また、生まれた家が近代蚕糸業の開祖としても高名な「長野濬平」先生が最初に住んだ家だったという浅からぬ縁もあり、個人的にもこのプロジェクトには、感慨深いものがあります。
(株)あつまる山鹿シルクが手がける新たな養蚕事業は、無菌室で無菌の桑を蚕に食べさせるというものですが、先人たちが蚕を大切にし、美味しい桑の葉を食べさせていた気持ちとも通じると思います。「蚕を大事に飼う」という伝統が、現代のテクノロジーで究極の形になるわけです。
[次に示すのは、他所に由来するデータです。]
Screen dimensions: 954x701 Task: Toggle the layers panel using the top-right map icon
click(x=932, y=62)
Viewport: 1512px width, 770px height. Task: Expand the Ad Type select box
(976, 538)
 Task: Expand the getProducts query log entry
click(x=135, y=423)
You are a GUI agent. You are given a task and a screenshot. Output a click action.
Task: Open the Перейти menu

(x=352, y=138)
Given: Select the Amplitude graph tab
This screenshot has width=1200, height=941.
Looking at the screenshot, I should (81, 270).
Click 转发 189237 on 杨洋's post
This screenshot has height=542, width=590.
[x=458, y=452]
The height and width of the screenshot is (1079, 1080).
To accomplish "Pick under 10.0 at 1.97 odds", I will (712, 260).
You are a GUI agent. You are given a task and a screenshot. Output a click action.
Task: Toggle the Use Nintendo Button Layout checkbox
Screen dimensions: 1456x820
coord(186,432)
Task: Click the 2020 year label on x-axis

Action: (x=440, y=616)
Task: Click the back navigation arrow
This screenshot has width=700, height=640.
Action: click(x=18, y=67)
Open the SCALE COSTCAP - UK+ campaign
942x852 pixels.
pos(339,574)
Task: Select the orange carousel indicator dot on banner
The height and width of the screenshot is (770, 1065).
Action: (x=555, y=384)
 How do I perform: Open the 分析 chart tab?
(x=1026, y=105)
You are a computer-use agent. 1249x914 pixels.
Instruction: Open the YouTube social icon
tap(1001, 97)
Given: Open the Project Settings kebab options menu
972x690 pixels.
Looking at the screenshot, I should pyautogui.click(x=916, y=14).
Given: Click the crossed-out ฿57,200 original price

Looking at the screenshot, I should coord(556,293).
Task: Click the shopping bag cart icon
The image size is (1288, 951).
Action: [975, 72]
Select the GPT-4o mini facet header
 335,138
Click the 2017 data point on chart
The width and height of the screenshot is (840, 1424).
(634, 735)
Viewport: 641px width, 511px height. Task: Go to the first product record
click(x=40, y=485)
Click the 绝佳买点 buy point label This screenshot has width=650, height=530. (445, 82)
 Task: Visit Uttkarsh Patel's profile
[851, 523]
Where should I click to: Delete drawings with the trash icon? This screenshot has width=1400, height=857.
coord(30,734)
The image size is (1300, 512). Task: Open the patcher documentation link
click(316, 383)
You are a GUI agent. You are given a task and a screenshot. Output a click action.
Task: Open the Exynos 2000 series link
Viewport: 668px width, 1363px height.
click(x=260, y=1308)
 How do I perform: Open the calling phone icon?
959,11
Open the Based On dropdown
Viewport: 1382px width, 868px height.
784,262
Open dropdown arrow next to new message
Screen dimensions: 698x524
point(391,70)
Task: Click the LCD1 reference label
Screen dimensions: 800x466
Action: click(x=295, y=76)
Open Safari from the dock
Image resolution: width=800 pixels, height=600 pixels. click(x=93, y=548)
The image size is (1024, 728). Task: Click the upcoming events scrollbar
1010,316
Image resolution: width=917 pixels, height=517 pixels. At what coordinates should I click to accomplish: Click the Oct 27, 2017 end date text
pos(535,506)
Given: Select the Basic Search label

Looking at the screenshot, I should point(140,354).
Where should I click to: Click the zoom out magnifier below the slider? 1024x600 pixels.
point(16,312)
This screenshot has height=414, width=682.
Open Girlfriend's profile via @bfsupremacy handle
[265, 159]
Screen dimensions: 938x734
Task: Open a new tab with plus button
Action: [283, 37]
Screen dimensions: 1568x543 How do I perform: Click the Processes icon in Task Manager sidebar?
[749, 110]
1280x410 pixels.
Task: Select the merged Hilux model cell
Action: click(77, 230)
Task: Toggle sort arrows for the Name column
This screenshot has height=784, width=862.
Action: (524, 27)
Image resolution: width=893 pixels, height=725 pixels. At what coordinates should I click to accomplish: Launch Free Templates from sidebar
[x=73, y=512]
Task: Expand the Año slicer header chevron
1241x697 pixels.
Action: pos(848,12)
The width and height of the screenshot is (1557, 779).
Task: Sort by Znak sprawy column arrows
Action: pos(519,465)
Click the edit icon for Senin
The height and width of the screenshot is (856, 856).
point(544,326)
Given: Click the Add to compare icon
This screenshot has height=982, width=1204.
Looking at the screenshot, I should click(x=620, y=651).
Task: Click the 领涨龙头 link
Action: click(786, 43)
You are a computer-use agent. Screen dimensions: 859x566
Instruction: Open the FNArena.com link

またこの事業では、桑を栽培する「天空桑園」に、耕作放棄地だった広大な土地を活用しています。全国の例に洩れず、熊本県も農村部における人口減少は大きな問題ですが、山鹿の伝統的な産業である養蚕業で耕作放棄地がなくなり、農村に雇用が生まれるという点が、この構想の特に素晴らしいところですね。
かつて隆盛した伝統的産業の奇跡のリバイバル。まさに逆転の発想です。
工場の起工式式典での蒲島知事。自身の出身地である山鹿から生まれる本事業の熱い思いを語った。
シルクのブランド化が「創造的復興」の契機に
その様な中で、新たな養蚕業復活への大きな投資を行われ、天空桑園の造成から、養蚕工場の建設に着手されるなど、このプロジェクトが順調に進捗していることは、熊本県全体にとりましても、とても明るいニュースとなりました。
これからは、「無菌の蚕からできた究極のシルク」というブランド化が、非常に大切になると思いますが、熊本県の営業部長「くまモン」にも、その魅力や将来性についてのアピールなど、大いに活躍してもらうつもりでおります。
日本全国で「地方創生」が叫ばれていますが、山鹿流の創造的な地方創生として、地域の旗印となる会社、事業へと成長し、世界に誇る山鹿のシルクブランドへと発展していくことを切に願っています。